Hunt de Robert Battle est un ballet trépidant qui mime une chasse tribale au rythme des tambours du Bronx, alliance de l'Afrique et l'Amérique. La musique, obsédante, épouse la violence de la chasse mimée par des acteurs bondissant, entraînés par un rythme de plus en plus rapide. On voit le gibier tué dont s'empare les chasseurs, on imagine aussi que cette danse violente où  la mort fait irruption est celle des esclaves en fuite  fuyant les chiens qui vont les dévorer, les maîtres qui vont les abattre. Mon interprétation est tout à fait personnelle  et je ne l'impose à personne!

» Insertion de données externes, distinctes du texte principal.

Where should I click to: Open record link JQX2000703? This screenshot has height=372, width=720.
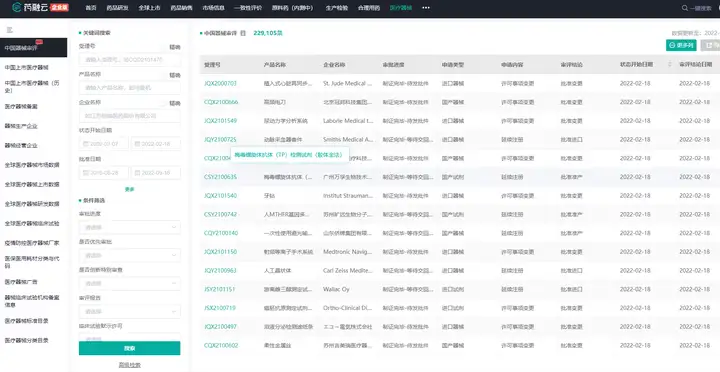pyautogui.click(x=220, y=84)
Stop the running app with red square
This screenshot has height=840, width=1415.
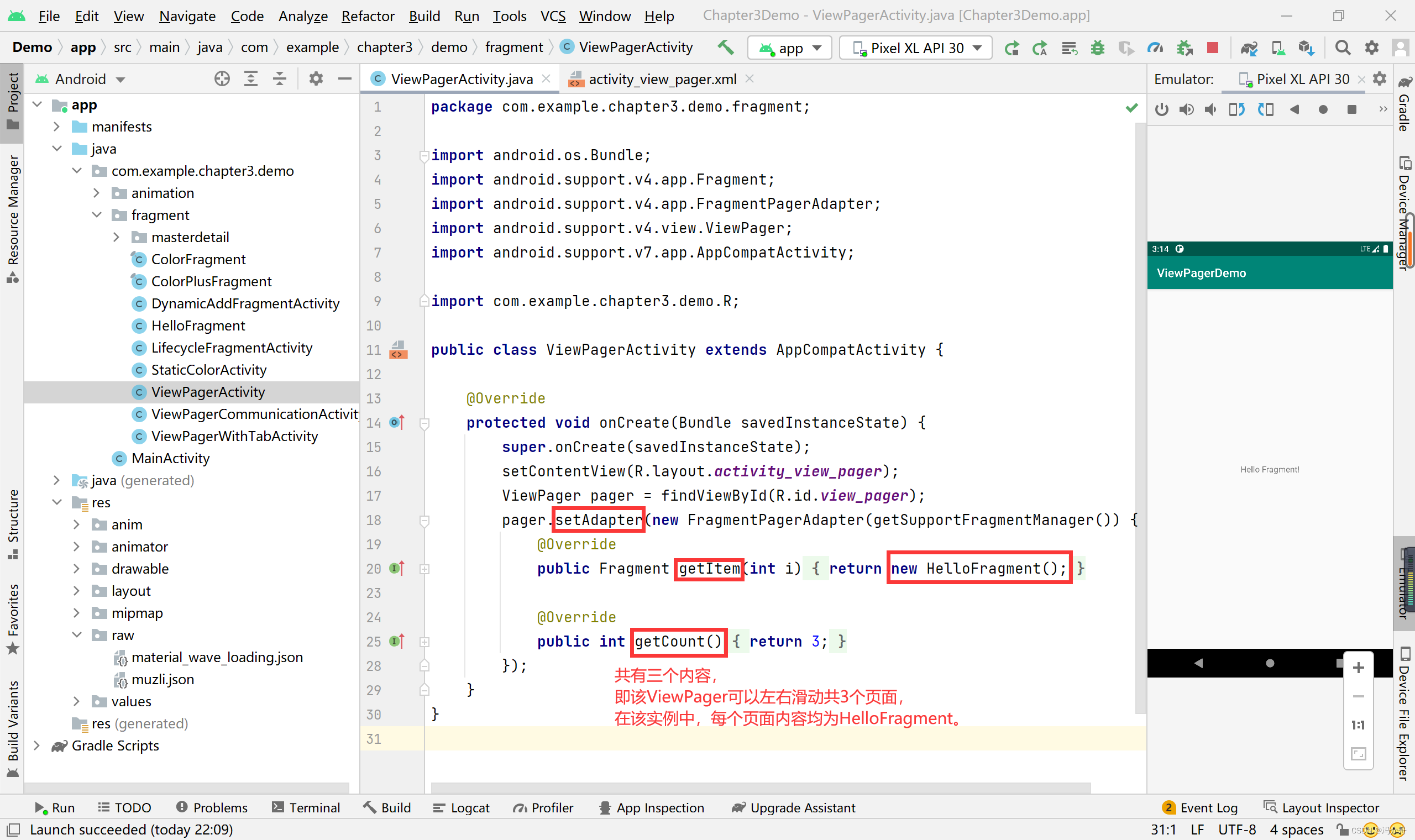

  Enfin Revelations  est devenu le "classique" incontournable de la danse contemporaine et américaine. Les danseurs évoluent sur scène  sur la musique de negro spirituals et de blues. C'est l'âme africaine qui s'exprime, le peuple noir, esclave, qui danse ses peines, ses aspirations à la liberté dans un premier tableau intitulé : Pilgrim Sorrow. Dans take me to the water les robes des femmes et l'ombrelle blanche célèbrent le baptême, la pureté tandis qu'une immense bande de tissu bleu symbolise l'onde purificatrice.  Puis avec Move, members, move! la joie, les transports de la foi éclatent formant un tableau joyeux et animé  éclairé les robes jaunes des femmes. Les danseurs  merveilleux, les jeux de lumière, les costumes  font de ce spectacle un moment de bonheur, la salle conquise applaudit, debout. 
Un merveilleux hommage à Alvin Ailey.